Dziewczyny, do boju! - Poradnik młodej aktywistki

Dziewczyny, do boju! - Poradnik młodej aktywistki

Dziś jest ósmy sierpnia roku 2020. Wczoraj w Polsce policja użyła nadmiernej siły wobec aktywistów i aktywistek broniących praw osób LGBT i nieuzasadnionego aresztowania Margot, niebinarnej działaczki na rzecz praw mniejszości seksualnych.


Praw człowieka bronią dziś głównie kobiety i osoby LGBT, czyli te grupy, które są obecnie najbardziej tłamszone przez patriarchalną, przemocową władzę, chcącą wypowiedzieć konwencję stambulską, ograniczającą prawa reprodukcyjne i dbającą bardziej o dobro pomników, niż o dobro ludzi.

Musimy wychować kolejne pokolenia, które nie kupią nienawistnej narracji i będą umiały poruszać się w świecie mądrego aktywizmu. Do takich spraw przyda się literatura. Pisałam już (i jeszcze będę pisać!) o książkach dla dzieci, które pomagają zobaczyć świat bardziej różnorodnym, niż biało-czerwona pocztówka propagandowa, a dzisiaj pokażę Wam książkę kierowaną do nastolatek i młodych kobiet, choć będącą poradnikiem dla każdego człowieka, dowolnej płci, który chce podejść poważnie do tematu zmieniania świata swoimi działaniami.
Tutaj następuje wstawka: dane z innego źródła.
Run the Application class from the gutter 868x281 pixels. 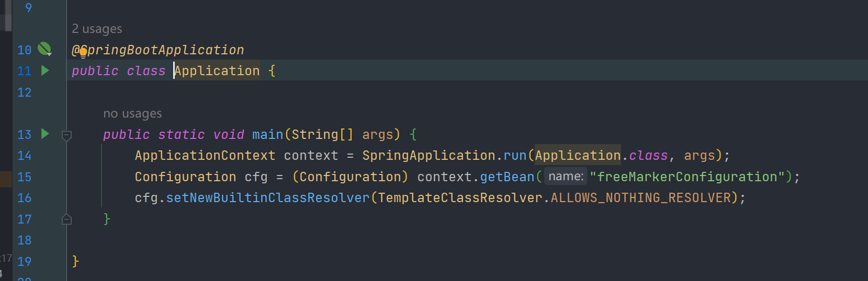(x=45, y=71)

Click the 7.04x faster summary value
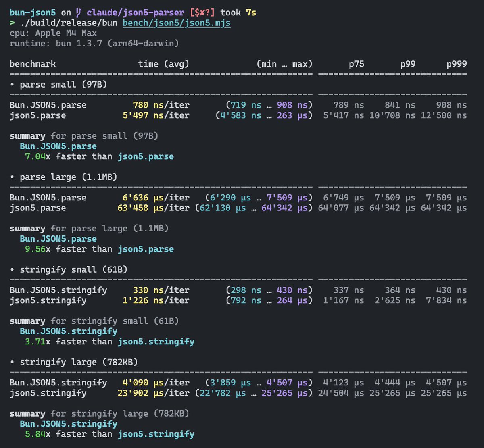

Książkę dostałam od wydawnictwa Nowa Baśń, za co bardzo dziękuję, ale nie napisałabym o niej, gdyby nie wpisywała się w to, czym zajmuję się na tej stronie. A wszyscy stali czytelnicy już chyba wiedzą, że jestem całym sercem za literaturą, która uwrażliwia na zło i promuje równość.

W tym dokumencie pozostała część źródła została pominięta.